The History of Parallel Database Architectures
Parallel computing is not a new invention as it has been available for more than 30 years. Parallel database architectures followed soon after.
Everything started with the shared memory architecture, which is still widely used this day in servers:
The shared memory architecture is a multiprocessor system with common memory, a single operating system, and a shared disk or storage area network for storing the data. Processes are scattered across the CPUs.
One significant disadvantage of the shared memory architecture is that it is not scaling very well. Therefore, even with modern multi-core processors, you will not find any setup containing more than a few hundred processors.
Current databases are making use of other two architectures, namely the shared disk and the shared-nothing architecture (Teradata is based on the shared-nothing architecture):
Both architectures overcome the problem of limited scaling.
In the shared disk architecture, the processors communicate over a network, but only a shared disk or storage area network exists to store the data. Therefore, you can find two networks in a shared disk architecture: the network for inter-processor communication and the storage system for communication with the disk.
The shared-nothing architecture uses local disks for each processor. Only the network for processor communication exists.
Databases based on any of this architecture are built to execute queries in parallel, but the data is additionally distributed across the disks in the shared-nothing architecture.
Everybody familiar with Teradata will easily spot the relationship between the shared-nothing architecture and the AMPs (processors), drives, and the BYNET (processor communication network).
A critical goal for any shared-nothing architecture database system is the even distribution of data across the available disks. We all know how Teradata is doing this by hashing the primary index columns and storing the rows on the related AMPs.

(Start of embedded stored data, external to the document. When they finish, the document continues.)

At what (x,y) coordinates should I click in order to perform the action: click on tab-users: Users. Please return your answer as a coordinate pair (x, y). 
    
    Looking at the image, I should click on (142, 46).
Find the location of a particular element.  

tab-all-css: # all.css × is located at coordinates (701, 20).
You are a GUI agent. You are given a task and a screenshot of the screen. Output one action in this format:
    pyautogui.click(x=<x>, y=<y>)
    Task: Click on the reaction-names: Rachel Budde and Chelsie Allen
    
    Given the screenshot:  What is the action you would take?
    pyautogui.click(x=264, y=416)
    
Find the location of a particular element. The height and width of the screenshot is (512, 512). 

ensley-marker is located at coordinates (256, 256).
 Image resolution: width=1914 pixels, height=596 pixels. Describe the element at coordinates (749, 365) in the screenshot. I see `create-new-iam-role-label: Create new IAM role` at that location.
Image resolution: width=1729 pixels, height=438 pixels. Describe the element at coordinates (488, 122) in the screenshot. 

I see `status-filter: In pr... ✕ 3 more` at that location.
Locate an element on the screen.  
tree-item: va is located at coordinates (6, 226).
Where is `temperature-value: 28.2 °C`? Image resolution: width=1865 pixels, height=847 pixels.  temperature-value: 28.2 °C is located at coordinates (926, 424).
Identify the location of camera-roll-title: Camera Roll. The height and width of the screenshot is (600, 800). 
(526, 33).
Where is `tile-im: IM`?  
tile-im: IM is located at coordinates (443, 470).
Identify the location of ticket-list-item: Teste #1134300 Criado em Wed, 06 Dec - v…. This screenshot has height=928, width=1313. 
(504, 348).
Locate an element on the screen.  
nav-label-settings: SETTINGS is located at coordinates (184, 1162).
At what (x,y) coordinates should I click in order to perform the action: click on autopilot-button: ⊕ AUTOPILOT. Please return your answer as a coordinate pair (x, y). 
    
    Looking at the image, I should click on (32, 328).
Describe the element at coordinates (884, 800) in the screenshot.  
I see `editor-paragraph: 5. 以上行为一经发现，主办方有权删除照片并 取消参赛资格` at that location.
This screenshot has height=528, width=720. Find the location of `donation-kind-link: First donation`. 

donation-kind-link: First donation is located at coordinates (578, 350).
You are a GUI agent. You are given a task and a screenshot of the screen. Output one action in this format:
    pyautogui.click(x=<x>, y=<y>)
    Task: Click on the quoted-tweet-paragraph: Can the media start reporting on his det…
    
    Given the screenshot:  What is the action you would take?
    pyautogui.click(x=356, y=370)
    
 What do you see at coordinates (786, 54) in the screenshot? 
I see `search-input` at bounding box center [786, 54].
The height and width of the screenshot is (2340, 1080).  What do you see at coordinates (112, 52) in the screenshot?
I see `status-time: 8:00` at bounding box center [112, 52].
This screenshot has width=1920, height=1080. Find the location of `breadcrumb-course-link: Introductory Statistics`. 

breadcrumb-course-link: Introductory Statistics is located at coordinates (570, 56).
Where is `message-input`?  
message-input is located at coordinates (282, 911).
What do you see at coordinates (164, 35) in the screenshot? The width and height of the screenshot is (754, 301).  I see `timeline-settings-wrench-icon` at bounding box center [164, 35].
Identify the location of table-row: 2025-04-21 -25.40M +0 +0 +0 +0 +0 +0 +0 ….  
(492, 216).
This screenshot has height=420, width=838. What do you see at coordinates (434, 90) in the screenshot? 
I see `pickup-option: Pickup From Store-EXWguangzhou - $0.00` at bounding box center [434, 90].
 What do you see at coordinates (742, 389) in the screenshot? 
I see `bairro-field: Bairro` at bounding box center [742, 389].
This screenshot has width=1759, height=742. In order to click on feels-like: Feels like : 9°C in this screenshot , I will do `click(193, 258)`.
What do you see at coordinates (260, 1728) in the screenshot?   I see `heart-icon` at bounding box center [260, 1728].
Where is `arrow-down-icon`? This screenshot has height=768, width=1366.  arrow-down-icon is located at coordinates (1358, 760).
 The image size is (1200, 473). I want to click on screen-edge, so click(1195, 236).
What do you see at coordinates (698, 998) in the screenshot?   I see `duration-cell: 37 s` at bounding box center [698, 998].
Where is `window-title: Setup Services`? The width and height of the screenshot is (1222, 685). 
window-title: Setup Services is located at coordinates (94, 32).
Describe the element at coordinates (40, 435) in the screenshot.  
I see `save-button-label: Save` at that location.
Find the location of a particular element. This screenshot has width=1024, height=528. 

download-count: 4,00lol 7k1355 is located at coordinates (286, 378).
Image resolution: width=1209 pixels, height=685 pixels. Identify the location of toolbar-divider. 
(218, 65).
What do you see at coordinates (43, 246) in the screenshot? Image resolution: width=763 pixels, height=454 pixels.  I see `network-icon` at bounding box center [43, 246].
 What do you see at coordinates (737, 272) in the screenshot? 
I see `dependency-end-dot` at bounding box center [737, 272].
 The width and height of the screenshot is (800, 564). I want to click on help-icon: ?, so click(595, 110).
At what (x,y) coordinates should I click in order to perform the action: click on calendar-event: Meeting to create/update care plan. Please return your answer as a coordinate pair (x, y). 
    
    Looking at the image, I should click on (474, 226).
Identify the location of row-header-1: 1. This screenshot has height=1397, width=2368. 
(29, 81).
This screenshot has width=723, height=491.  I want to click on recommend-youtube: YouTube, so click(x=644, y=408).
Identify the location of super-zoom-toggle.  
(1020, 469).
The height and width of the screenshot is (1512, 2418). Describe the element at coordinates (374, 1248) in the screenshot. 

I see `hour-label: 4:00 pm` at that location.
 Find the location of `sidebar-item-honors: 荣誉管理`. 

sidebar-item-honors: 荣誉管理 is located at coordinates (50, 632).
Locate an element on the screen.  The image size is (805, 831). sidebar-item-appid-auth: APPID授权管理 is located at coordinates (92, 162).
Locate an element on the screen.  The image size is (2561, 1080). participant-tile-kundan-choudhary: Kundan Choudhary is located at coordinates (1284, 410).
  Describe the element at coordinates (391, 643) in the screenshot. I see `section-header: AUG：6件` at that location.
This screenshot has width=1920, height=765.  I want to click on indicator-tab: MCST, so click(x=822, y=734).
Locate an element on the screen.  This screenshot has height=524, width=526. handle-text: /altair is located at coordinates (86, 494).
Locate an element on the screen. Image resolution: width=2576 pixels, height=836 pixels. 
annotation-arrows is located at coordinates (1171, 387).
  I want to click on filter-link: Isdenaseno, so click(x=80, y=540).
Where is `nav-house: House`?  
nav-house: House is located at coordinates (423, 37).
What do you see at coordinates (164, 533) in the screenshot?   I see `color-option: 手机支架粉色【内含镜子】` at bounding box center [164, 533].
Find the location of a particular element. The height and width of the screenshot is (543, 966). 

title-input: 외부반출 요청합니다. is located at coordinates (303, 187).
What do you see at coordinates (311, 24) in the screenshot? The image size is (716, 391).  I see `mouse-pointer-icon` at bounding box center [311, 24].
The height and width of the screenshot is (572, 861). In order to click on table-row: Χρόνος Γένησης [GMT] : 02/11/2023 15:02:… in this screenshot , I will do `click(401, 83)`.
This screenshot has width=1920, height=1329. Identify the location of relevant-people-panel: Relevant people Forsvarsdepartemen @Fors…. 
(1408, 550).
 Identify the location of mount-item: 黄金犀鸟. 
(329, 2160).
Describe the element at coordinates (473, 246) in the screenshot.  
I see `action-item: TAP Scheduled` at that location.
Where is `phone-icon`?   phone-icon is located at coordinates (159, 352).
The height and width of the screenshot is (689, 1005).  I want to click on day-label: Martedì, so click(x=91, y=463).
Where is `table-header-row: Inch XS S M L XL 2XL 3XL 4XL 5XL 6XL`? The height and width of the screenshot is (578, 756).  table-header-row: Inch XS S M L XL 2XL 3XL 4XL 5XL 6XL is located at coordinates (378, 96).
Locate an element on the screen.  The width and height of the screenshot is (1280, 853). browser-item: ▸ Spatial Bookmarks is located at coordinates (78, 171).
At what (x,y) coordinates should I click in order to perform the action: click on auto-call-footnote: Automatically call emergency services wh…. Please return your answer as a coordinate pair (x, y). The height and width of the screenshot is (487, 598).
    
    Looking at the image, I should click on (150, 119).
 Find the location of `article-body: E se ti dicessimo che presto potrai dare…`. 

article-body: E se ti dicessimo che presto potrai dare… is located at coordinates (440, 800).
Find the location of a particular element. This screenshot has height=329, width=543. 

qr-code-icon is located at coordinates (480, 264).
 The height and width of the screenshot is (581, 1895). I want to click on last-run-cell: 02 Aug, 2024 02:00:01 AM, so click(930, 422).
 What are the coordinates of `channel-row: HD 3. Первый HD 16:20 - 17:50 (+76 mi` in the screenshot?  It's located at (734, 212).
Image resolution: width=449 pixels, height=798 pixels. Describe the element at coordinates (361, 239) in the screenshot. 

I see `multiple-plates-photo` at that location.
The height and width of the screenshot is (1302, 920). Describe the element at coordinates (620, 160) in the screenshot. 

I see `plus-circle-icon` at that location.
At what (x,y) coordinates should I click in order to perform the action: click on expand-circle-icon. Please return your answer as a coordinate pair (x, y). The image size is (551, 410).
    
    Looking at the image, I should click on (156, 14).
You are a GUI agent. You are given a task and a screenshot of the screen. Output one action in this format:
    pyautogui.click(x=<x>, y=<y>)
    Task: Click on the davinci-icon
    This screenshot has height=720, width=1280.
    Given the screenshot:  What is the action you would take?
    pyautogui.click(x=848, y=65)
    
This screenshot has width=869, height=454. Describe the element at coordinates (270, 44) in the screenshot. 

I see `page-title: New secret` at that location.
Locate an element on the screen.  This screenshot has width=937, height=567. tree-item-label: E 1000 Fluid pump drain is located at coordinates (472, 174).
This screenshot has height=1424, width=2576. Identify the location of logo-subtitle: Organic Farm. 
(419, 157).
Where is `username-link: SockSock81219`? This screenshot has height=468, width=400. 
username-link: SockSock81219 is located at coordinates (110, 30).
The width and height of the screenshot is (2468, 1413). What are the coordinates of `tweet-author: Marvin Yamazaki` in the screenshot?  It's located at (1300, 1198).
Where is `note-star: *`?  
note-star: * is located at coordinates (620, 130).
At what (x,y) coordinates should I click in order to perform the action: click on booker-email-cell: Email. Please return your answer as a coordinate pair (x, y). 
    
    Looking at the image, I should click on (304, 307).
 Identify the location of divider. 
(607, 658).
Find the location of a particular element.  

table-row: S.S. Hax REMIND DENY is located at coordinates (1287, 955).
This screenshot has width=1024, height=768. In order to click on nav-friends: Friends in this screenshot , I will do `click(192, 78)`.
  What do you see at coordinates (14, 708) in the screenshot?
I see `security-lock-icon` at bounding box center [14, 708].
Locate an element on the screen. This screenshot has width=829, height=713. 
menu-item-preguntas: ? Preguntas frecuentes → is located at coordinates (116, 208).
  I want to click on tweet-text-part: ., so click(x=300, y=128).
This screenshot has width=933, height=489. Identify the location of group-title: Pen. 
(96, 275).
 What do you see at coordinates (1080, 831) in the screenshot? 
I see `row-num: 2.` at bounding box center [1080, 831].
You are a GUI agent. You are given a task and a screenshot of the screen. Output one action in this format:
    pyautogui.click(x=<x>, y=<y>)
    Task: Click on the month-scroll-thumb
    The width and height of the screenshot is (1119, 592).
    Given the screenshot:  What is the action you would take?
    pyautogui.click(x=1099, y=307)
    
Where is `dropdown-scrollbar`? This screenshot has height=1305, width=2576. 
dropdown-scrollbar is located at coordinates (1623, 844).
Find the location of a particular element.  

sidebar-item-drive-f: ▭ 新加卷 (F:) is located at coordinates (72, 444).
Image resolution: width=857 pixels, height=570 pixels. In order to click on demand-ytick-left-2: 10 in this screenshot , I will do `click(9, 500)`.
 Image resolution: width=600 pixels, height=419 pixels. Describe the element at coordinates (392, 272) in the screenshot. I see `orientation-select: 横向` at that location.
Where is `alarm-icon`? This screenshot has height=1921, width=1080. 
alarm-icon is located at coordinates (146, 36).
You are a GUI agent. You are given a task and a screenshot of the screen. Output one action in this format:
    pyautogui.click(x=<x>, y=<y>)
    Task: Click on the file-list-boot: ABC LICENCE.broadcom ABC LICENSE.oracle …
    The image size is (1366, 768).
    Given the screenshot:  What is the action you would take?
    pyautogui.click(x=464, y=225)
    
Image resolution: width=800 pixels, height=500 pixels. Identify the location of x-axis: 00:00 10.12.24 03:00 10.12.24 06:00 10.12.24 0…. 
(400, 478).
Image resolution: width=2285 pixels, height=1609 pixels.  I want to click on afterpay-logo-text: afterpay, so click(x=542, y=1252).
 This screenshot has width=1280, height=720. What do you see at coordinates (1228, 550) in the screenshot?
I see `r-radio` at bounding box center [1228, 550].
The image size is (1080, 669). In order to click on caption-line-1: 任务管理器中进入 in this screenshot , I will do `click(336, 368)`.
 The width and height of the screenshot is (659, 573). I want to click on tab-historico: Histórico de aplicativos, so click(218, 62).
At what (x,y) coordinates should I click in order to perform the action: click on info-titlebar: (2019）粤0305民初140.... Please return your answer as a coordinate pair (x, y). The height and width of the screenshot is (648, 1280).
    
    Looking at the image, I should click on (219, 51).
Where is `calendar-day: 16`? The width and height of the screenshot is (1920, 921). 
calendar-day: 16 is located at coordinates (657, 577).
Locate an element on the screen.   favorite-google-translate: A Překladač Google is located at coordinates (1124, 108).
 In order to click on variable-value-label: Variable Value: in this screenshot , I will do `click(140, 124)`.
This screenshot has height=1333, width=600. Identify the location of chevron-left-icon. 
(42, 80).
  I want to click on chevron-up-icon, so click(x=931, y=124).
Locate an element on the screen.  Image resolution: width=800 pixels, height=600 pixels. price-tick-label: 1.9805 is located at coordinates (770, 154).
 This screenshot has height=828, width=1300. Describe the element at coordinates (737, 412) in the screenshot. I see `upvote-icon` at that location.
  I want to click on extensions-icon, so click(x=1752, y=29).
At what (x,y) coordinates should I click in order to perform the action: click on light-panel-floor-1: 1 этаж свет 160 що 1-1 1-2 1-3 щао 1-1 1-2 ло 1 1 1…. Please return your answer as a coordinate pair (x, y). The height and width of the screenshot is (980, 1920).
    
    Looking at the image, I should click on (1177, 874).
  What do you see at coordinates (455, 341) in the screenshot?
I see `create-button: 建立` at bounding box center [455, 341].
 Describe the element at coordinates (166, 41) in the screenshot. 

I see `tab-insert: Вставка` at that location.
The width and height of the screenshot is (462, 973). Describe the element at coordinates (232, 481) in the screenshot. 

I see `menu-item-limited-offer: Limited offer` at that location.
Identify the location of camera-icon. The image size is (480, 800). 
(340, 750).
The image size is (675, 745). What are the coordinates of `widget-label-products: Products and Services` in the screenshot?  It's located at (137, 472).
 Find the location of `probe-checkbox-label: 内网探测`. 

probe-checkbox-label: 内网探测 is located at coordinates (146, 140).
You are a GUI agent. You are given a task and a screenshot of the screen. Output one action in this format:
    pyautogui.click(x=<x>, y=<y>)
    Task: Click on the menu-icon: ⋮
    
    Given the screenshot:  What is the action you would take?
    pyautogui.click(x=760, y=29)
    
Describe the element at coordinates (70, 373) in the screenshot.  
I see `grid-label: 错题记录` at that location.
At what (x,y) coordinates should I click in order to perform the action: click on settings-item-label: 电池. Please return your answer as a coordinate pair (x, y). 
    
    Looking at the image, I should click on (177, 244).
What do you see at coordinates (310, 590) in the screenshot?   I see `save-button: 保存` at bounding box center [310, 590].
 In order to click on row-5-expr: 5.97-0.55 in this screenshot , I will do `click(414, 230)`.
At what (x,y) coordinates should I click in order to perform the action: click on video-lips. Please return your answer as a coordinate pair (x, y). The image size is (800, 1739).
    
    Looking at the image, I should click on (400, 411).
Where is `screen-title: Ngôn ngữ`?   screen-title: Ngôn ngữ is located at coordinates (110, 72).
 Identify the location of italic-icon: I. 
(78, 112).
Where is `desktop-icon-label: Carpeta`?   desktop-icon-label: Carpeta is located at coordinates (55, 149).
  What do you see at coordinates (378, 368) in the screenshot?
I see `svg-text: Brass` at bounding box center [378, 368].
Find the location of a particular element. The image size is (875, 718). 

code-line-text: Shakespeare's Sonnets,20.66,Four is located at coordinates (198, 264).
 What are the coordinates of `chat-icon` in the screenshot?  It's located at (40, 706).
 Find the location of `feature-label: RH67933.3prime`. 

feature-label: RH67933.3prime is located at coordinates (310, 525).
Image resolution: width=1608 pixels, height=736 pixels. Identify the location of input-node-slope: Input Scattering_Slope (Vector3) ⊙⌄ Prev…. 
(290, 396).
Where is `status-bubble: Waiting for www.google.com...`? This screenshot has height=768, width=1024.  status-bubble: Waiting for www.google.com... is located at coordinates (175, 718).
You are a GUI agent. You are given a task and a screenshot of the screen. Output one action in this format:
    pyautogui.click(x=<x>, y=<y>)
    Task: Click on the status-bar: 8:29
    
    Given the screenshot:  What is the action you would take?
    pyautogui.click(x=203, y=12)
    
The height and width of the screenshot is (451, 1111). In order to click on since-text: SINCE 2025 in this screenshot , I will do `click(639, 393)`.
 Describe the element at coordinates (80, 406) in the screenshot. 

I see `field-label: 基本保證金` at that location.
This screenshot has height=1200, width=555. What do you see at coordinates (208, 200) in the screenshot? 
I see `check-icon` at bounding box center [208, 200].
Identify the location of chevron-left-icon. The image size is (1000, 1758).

A column-store database would instead distribute different columns across the disks. Still, the goal is the same: even data distribution to optimally exploit parallelism.
Parallel databases and fault tolerance or why Hadoop rules
Parallel databases are nowadays state of the art. But there is one issue that can’t be handled well by parallel databases (based on any of the described architectures): Fault tolerance.
All architectures behave okay when there are a limited amount of processors available. The statistical probability of processor failure is negligible in this case.
The situation would look quite different in the event of a system with thousands of processors. The chance of a processor failure would be near 100%.
Parallel databases based on one of the three described architectures fundamentally are not fault-tolerant. That’s why Teradata, for example, offers Hot Standby Nodes doing nothing but replicating the data across a network. I would consider this a very costly approach, but it is a usual method (not only for Teradata).
Suppose we are comparing parallel databases with the Map-Reduce Framework (please look at my related article for further details). In that case, we will quickly spot the parallel file system (HDFS) and fault handling as a good base for fault tolerance.
It is easy to recognize that long-running batch operations fit much better Map Reduce than a parallel database system like Teradata.
Now it becomes clearer why all big database vendors have started playing in the big data arena. Big data needs a different architecture.
Currently, the trend is “Hadoop over SQL” to make the transition as smooth as possible as SQL is the primary interaction language for most database systems.
We will see what the next years will bring. Teradata’s shot is SQL-H. Other database vendors develop their integrations. None of them is currently really convincing me.